Ensuring Fair Access to Care for Inflammatory Bowel Disease: Obstacles and Strategies
Overview
The global burden of inflammatory bowel disease (IBD) is increasing rapidly, especially in low- and middle-income countries (LMICs), where access to quality care is limited. Disparities exist due to geographic, socioeconomic, racial, and structural factors, necessitating multifaceted strategies to improve equitable care worldwide.
Background
IBD, including Crohn’s disease and ulcerative colitis, has transitioned from a predominantly Western disease to a global health challenge, with cases rising sharply in newly industrialized regions. Managing IBD requires lifelong, multidisciplinary care, which is costly and complex. Access to care is uneven, with patients in LMICs and rural areas facing shortages of specialists and advanced diagnostics, while disadvantaged groups in high-income countries encounter financial and social barriers. Equity in care means addressing these diverse barriers to ensure comparable outcomes for all patients.
Data Highlights
Region/Group
Access Challenges
Outcomes
LMICs
Shortages of gastroenterologists, limited diagnostics, poor access to therapies
Delayed diagnosis, limited treatment options
Rural areas (USA, Canada)
Few specialists, long travel distances
Lower specialist visits, higher hospitalizations and emergency visits
Late diagnosis, less biologic use, underrepresentation in trials
Worse outcomes, reduced evidence applicability
Key Findings
IBD prevalence is rising globally, with significant increases in Asia, Africa, the Middle East, and Latin America.

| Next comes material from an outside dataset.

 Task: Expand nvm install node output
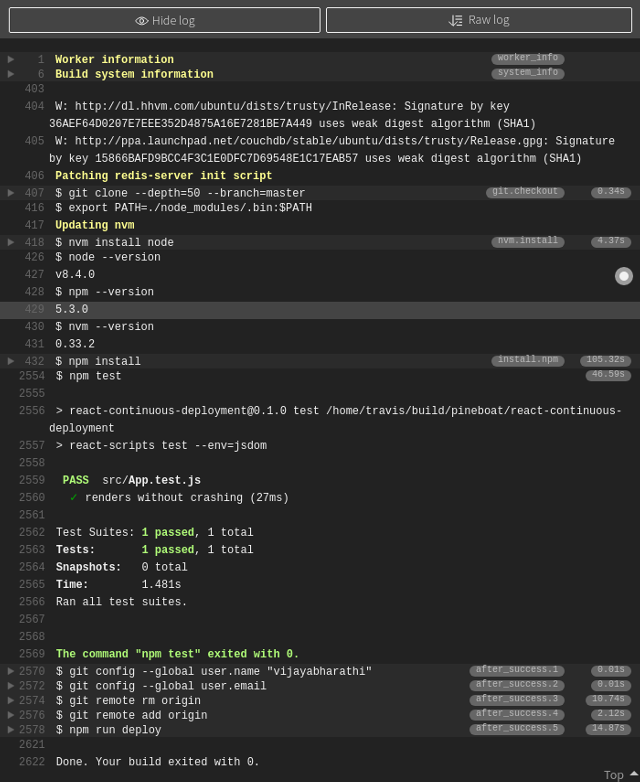[x=11, y=242]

Geographic disparities limit access to specialists and advanced diagnostics, especially in LMICs and rural areas.
Socioeconomic status strongly influences IBD outcomes, with lower SES linked to delayed treatment and higher hospitalizations.

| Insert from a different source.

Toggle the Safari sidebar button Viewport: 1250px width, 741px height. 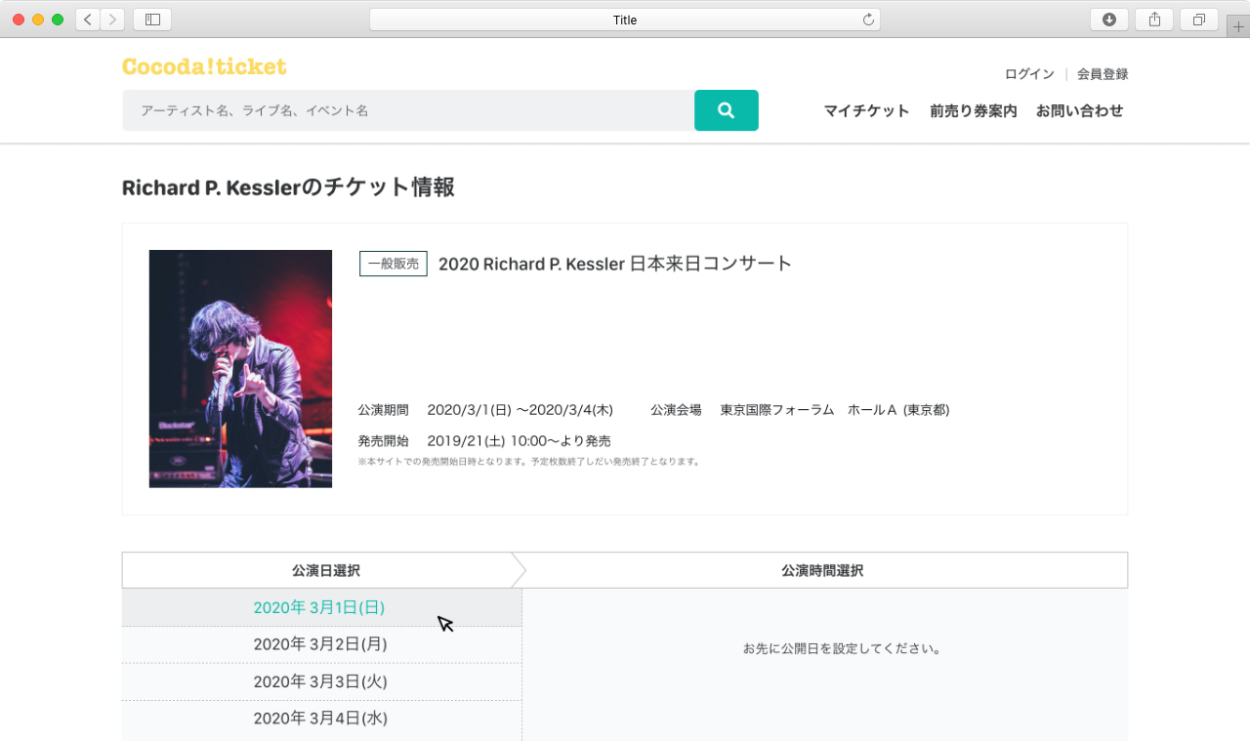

Ethnic and racial minorities face later diagnoses, reduced access to biologics, and underrepresentation in clinical trials.
Structural issues such as shortages of IBD nurses, fragmented care, and lack of multidisciplinary teams exacerbate disparities.
Strategies to improve equity include policy reforms, expanding diagnostic and therapeutic capacity, telemedicine, patient involvement, and cultural competence training.
Clinical Implications
Clinicians should recognize the multifactorial barriers affecting IBD patients, particularly those in underserved regions or disadvantaged groups. Incorporating telemedicine and cost-effective diagnostics can help bridge gaps, while culturally competent care and patient engagement are essential to reduce stigma and diagnostic delays. Policy advocacy is needed to support equitable reimbursement and resource allocation.
Conclusion
Achieving equitable access to IBD care requires coordinated efforts across clinical, policy, and community domains to address geographic, socioeconomic, and structural barriers. Embedding equity into care models and leveraging innovations will be critical to improving outcomes globally.